#### [Goal]
Answer these from the text on monuments, one per line:
1. In what year was Robert Musil writing about the traditional, historical monument?
2. How many Vietnamese telephone books supplied the random names for The Other Vietnam Memorial?
3. How many actual victims does Lin's Vietnam Veterans Memorial name?

##### Reading passage

Chris Burden, Sketch for The Other Vietnam Memorial, 1991.

There is nothing in this world as invisible as a monument. They are no doubt erected to be seen – indeed, to attract attention. But at the same time they are impregnated with something that repels attention. Like a drop of water on an oilskin, attention runs down them without stopping for a moment.
Robert Musil1

Nations write history by commemo­rating their national successes and catastrophes and giving them a permanent place. Traditionally, monuments are often erected under the auspices of governmental entities. The traditional, historical monument that Robert Musil was writing of in 1936 thus ­constructs a collective memory by immortalizing persons or events of extraordinary importance. In this way, political interests remain visible within the most specific ramifications of the social enterprise – for those who ­recognize this.

Monuments are often designed by artists. This does not, however, automatically mean that monuments belong to the domain of visual art. Within the oeuvre of its maker, the monument occupies a separate place, and it is seldom compared with other public or museum work. The artist Maya Lin, designer of the Vietnam Veterans Memorial in Washington, also designed houses, gardens, public art, a library, a museum, a line of ­furniture, a skating rink, clothing, two chapels, a bakery and autonomous installations. ‘I have fought very, very hard to get past being known as the Monument Maker.’2 The Other Vietnam Memorial, a work by Chris Burden that commemo­rates 3,000,000 Vietnamese dead, may have been conceived, in a critical sense, as a monument, but in essence it is a traditional post-conceptual museum artwork. A computer generat­ed the names based on random names in four different Vietnamese telephone books.3 Lin’s Vietnam Veterans Memorial names 57,661 actual ­victims.

##########
##### Given information

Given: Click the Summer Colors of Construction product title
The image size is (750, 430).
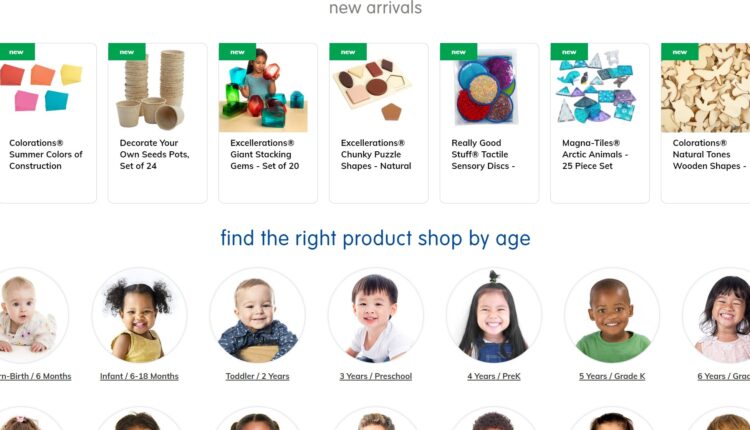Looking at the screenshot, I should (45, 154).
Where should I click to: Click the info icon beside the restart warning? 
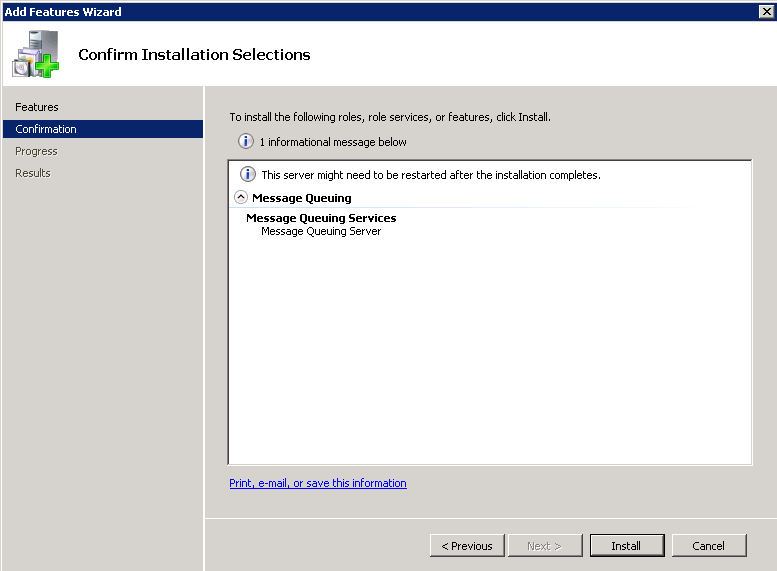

##########

#### [Answer to the exercise]
1. 1936
2. Four
3. 57,661